Employment Law Speed Read – 20/11/17
20th November, 2017
This week we look at the unfair dismissal case of an employee who was not subject to immigration control, but could not provide right to work documentation.
Mr D Baker v Abellio London Limited
In the case of Mr D Baker v Abellio London Limited, the Employment Appeal Tribunal has found that the dismissal of an employee who was not subject to immigration control, but who could not provide right to work documentation, was not fair.
Mr Baker (B) was a Jamaican national who had lived in the UK since childhood and was employed by Abellio London Limited (Abellio) as a bus driver from 23 July 2012 until his dismissal on 3 July 2015.
It was not disputed that B had the right to live in the UK under the Immigration Act 1971 (IA) and Abellio recognised his right to work in the UK.
In 2015, Abellio carried out an audit after discovering a different employee did not have the required right to work documentation. Abellio asked B to produce evidence including his passport. B did not have a current passport but confirmed that he had the right to live and work in the UK. Abellio decided that B was to be suspended without pay until he could produce evidence of this.

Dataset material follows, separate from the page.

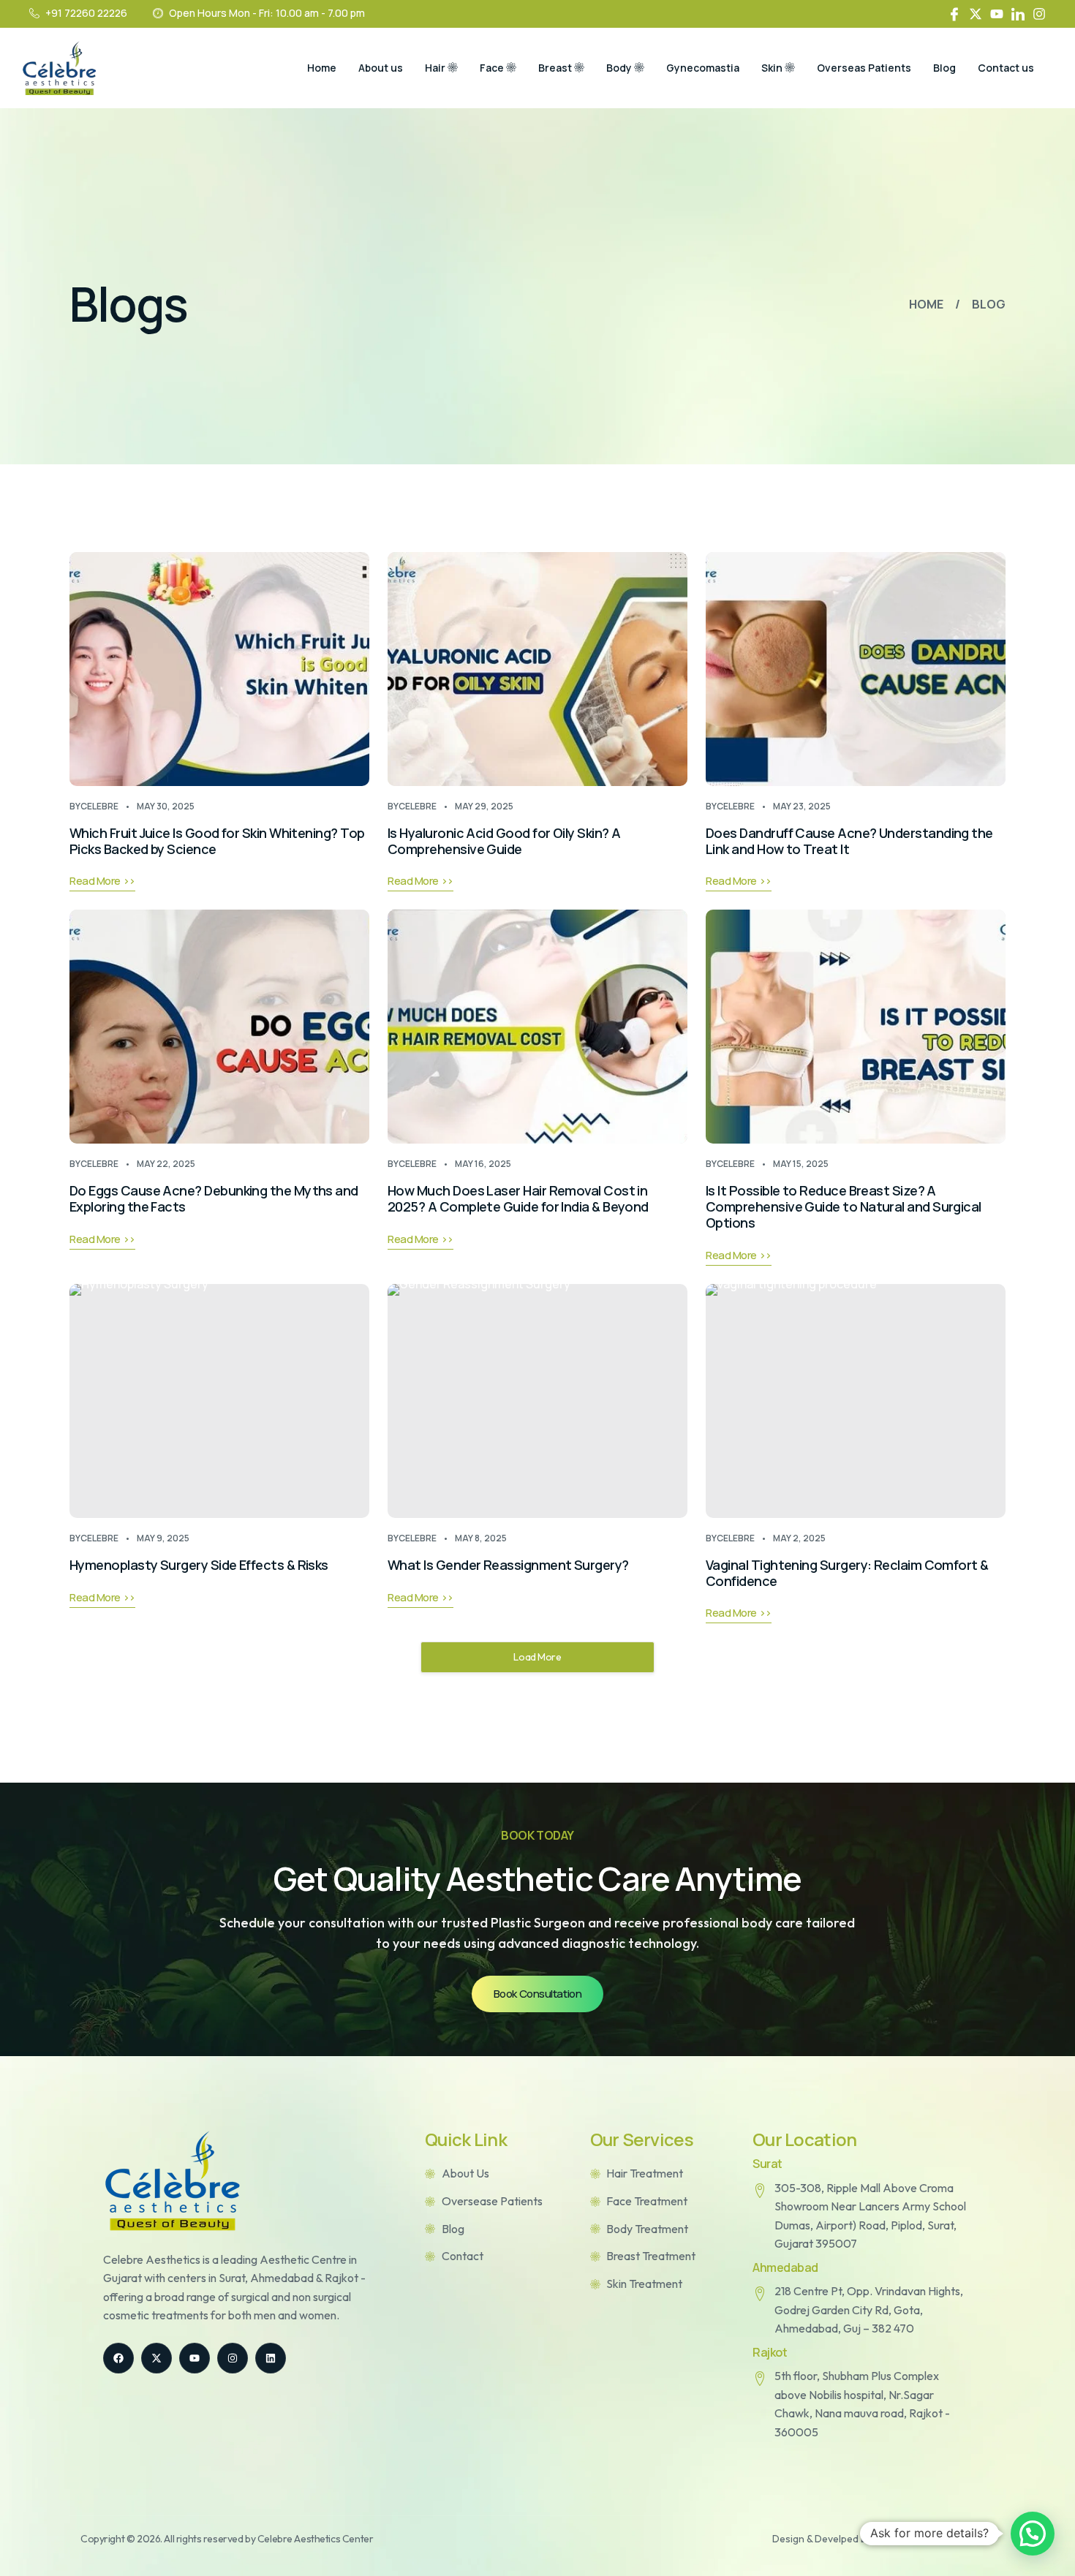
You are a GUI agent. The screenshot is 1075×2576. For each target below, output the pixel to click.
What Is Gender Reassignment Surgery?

B obtained a passport with the help of a loan from Abellio. However, Abellio also asked B to submit a No Time Limit application. B refused on the basis that he was a British citizen,; had the right to work under the IA and could not afford to make an application. Subsequently, Abellio dismissed B for not providing proof of his right to work and his employment was terminated by reason of illegality under s.98(2)(d) of the Employment Rights Act 1996 (ERA).
Employment Tribunal (ET)
The ET Judge found in Abellio’s favour, holding that his dismissal by reason of illegality was fair. The ET Judge stated that Abellio could not continue to employ B without contravening its obligation under s.15 of the Immigration Asylum and Nationality Act 2006 (IANA) to obtain specific documentary proof that B had the right to work in the UK.
Further, the ET Judge stated that B’s dismissal could also be fair under Some Other Substantial Reason (SOSR).
Employment Appeal Tribunal (EAT)
The EAT held that that the ET erred in holding that B’s dismissal was fair under s.98(2)(d) ERA.
It held that s.15 IANA only applies to those who are subject to immigration control, namely a person who requires leave to enter or remain in the UK under the IA. B was not subjected to immigration control and therefore his dismissal could not fall within s.98(2)(d).
The EAT stated that even if B had been subjected to immigration control, s.15 of IANA does not impose a requirement on an employer to obtain certain documents, it merely gives them an excusal from penalty if certain documents are obtained from an employee.
However, the EAT stated that B’s dismissal could be fair for SOSR, if the employer had a genuine but erroneous belief that his employment was illegal. The EAT remitted the claim on this point to the ET for reconsideration.
Whilst an employer is not breaking the law by not carrying out right to work checks on all employees before employment begins, it is strongly recommended that these steps are taken.
Carrying out a right to work check which complies with the Home Office’s guidance provides a statutory excuse which can lead to the employer avoiding the fine of up to £20,000 if they are found to be employing one illegal worker. It is also essential for organisations who hold a licence to sponsor migrant workers and forms part of their sponsor duties.
This case also demonstrates that employers cannot seek to dismiss an employee by relying on illegality in the situation where an employee does not have the required right to work documentation and they are not subject to immigration controls. It is recommended that prior to dismissing an employee the whole range of potentially fair reasons for dismissal are considered and the appropriate reason(s) selected.
Please note that this briefing is designed to be informative, not advisory and represents our understanding of English law and practice as at the date indicated. We would always recommend that you should seek specific guidance on any particular legal issue.